**SOURCE TEXT**
● ● ● ● ●
O’Donnell Teresa
Teresa is a PhD Student at Mary I. The title of her paper is ‘Gráinne Yeats: Renaissance Woman’.
O’Regan Rebecca
Is a PhD Student at the School of History and Geography University of Limerick. In May she presented her paper 'Elite women and philanthropy during Ireland’s Great Famine, 1845–52' as part of the 2026 National Famine Commemoration.
O’Riordan Maeve
Maeve O'Riordan is lecturer in women's and cultural history at the School of History. She is interested particularly in nineteenth and twentieth century social history, women's history, country house studies and material culture. Her publications include Women of the Irish Country house, 1860 – 1914.
Panetta Amy Lynn
Amy Lynn Panetta is an MA student in History of the Family at the University of Limerick, with prior postgraduate training in ethnomusicology. Her research interests include the preservation of memory and migration, kinship care, and women’s spirituality in Irish and Italian contexts.
Rice Naomi
Is a second year PhD student at the School of History and Geography, University of Limerick. In April of 2026 she had an article on ‘ how the Northern Ireland’s Mural stories about the past’ on RTE Brainstorm. The article forms part of todays paper.
Segovia Magali
Is a PhD Researcher in the department of Spanish, Portuguese and Latin American Studies at University College Cork and the recipient of the Cara Levey Memorial Scholarship. She is a Licencee in History by Universidad Nacional del Sur (Argentina) and holds a Diploma in Gender and Sexual Diversity Policy with Human Rights Perspective by Universidad Nacional de San Martín (Argentina). Her PhD thesis explores the understandings of Irishness as a complex intersectional gendered identity through the cultural production of the Irish community in The Southern Cross, Fianna and The Hiberno-Argentine Review in Argentina during the first half of the 20th century. Magalí’s research interests lie across the construction of identities and its representation as influenced by colonialism, imperialism and gender. Her approach is done through the fields of Cultural Studies, Gender Studies and Latin American Feminisms, Anti/Decolonial thinking and History.
● ● ● ● ●
**STORED DATA**
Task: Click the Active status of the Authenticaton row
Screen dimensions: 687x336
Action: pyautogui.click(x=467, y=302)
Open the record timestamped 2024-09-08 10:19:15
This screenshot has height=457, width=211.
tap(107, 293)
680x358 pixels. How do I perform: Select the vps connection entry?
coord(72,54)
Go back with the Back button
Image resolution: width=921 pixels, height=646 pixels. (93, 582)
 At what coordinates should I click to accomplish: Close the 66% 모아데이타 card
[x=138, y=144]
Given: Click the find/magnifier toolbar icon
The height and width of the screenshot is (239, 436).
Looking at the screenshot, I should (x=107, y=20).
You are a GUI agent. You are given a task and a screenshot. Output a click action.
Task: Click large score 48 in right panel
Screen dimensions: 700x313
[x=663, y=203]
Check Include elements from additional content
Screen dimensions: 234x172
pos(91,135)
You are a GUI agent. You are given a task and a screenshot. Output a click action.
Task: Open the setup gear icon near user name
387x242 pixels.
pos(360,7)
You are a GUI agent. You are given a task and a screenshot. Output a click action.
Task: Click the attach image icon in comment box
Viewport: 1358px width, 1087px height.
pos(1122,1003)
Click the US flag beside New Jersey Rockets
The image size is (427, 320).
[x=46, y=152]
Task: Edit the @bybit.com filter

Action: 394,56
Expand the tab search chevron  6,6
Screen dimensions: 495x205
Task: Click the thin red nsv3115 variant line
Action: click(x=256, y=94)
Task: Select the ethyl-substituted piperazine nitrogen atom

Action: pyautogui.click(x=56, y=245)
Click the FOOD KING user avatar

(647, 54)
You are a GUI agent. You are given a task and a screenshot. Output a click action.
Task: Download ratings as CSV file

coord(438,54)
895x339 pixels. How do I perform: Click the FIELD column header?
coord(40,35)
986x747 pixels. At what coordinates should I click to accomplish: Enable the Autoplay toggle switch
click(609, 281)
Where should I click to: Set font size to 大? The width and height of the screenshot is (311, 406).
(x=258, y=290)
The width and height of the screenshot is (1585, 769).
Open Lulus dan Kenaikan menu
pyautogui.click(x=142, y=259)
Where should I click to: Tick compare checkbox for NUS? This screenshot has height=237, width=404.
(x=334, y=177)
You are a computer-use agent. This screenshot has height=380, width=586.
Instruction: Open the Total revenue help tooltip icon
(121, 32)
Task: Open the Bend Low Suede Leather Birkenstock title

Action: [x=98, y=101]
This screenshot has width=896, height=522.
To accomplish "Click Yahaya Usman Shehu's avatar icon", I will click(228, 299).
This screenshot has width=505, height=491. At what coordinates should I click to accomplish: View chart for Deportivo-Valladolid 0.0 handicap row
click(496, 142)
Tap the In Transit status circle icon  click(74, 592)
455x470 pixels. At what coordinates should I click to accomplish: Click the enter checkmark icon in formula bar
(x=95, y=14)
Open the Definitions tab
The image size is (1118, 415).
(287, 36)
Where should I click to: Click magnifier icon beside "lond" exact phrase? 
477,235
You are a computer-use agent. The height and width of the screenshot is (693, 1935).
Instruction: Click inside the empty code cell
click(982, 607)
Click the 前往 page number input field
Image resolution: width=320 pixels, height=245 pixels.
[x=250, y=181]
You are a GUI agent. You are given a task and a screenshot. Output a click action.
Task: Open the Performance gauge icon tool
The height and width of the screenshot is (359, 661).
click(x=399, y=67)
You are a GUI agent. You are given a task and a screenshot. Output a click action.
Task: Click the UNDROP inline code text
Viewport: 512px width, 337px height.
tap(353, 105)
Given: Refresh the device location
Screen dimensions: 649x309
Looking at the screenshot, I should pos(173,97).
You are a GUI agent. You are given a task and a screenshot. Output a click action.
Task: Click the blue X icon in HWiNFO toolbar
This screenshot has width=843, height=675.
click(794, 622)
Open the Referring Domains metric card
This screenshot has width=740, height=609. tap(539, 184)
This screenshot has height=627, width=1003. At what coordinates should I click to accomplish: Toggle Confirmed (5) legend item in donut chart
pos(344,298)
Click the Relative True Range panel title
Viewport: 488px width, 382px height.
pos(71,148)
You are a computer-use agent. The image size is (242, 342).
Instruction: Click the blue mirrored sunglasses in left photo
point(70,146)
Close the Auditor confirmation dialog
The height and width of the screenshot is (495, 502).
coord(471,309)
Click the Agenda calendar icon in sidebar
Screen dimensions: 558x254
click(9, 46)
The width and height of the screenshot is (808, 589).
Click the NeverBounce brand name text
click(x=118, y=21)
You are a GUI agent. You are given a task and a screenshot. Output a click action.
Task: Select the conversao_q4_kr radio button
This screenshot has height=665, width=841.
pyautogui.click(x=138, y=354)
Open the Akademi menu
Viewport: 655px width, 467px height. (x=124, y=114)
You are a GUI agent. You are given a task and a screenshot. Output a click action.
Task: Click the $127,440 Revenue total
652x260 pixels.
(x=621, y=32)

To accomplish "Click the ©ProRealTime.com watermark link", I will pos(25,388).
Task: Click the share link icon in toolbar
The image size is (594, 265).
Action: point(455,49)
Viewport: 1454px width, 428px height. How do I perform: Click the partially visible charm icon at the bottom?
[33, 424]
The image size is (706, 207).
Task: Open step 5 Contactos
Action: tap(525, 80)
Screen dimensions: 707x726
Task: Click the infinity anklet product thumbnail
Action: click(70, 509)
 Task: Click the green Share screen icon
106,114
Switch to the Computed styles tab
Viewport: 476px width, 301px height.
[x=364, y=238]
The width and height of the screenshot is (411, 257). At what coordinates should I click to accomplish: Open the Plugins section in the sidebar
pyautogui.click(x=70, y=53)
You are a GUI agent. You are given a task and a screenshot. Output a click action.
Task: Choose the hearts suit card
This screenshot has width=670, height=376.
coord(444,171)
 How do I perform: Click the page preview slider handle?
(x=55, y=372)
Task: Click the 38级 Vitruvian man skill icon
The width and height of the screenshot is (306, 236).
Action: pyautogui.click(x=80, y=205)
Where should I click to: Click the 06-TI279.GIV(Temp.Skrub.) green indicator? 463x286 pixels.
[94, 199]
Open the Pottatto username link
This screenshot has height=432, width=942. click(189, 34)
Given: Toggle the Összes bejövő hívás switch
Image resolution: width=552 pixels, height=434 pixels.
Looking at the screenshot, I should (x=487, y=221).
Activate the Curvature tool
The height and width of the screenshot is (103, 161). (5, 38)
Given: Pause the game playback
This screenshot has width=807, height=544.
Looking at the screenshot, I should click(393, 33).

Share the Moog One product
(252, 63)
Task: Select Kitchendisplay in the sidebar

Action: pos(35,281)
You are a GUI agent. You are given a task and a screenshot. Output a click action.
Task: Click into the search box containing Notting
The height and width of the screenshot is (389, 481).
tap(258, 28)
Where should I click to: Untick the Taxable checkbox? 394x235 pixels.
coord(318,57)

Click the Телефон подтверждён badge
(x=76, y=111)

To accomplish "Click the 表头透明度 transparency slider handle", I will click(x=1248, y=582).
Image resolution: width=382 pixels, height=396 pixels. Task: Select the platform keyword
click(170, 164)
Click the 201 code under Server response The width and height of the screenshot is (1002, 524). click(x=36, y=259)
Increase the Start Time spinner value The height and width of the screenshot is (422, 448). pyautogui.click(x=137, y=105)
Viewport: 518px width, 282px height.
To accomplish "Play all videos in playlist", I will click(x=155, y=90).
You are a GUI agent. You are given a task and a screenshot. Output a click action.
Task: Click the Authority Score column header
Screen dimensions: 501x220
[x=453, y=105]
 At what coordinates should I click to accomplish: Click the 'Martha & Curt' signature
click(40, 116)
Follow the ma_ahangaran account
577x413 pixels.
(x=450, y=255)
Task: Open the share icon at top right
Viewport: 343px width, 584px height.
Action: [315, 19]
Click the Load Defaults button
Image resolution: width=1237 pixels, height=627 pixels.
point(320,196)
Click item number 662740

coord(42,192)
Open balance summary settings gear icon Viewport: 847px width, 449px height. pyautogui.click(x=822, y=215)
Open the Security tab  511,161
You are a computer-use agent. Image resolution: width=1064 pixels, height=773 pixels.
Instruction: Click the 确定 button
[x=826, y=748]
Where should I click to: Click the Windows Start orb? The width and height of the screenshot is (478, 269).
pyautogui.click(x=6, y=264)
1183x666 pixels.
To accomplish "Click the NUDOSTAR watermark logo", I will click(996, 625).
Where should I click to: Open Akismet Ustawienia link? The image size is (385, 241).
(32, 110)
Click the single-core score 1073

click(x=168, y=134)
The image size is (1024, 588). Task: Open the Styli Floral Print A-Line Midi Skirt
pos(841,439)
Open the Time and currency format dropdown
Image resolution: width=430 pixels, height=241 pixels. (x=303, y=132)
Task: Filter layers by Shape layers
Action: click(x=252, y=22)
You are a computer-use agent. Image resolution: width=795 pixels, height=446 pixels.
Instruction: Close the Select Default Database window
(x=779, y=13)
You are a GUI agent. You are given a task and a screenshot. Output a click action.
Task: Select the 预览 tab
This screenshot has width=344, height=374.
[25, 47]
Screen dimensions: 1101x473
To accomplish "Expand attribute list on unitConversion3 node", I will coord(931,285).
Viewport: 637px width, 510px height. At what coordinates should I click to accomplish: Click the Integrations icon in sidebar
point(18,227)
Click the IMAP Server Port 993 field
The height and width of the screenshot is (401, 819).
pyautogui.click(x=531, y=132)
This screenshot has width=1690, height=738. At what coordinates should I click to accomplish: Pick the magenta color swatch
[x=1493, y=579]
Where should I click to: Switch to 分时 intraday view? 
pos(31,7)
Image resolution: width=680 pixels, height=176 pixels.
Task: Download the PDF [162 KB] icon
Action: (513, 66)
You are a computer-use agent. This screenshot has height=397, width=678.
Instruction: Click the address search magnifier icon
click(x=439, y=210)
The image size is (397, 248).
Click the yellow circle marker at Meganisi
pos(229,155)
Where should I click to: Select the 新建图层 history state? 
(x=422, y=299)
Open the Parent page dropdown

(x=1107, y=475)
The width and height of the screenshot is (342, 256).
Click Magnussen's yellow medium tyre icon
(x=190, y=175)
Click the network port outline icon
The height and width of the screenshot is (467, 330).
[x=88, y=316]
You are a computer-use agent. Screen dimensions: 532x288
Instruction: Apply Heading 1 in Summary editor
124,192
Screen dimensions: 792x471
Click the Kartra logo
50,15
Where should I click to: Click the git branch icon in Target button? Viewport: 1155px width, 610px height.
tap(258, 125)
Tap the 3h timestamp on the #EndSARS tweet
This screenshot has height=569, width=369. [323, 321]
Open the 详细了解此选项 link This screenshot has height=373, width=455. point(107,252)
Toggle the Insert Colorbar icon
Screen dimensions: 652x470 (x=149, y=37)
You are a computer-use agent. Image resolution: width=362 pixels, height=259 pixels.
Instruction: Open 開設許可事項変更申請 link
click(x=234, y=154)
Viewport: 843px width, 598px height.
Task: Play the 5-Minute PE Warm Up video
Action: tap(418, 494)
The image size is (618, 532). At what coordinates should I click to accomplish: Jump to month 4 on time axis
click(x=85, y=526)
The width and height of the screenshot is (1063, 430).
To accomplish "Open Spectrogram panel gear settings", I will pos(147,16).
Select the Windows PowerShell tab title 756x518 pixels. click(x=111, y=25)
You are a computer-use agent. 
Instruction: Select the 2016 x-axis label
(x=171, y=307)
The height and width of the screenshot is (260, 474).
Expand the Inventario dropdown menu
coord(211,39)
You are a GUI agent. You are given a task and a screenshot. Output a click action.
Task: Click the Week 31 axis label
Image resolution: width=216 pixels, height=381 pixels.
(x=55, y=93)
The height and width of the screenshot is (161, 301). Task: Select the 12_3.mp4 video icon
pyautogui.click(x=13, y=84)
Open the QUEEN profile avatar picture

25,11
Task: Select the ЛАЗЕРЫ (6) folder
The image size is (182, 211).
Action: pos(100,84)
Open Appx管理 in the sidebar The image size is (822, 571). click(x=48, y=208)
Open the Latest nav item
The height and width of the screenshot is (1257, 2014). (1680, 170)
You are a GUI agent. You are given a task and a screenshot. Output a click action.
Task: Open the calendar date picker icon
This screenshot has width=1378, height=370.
● ● ● ● ●
**TASK BRIEF**
Reproduce the contributor biographies verbatim, from "Panetta Amy Lynn" up to and including "and Italian contexts.".

**SOLUTION FOR THIS TASK**
Panetta Amy Lynn
Amy Lynn Panetta is an MA student in History of the Family at the University of Limerick, with prior postgraduate training in ethnomusicology. Her research interests include the preservation of memory and migration, kinship care, and women’s spirituality in Irish and Italian contexts.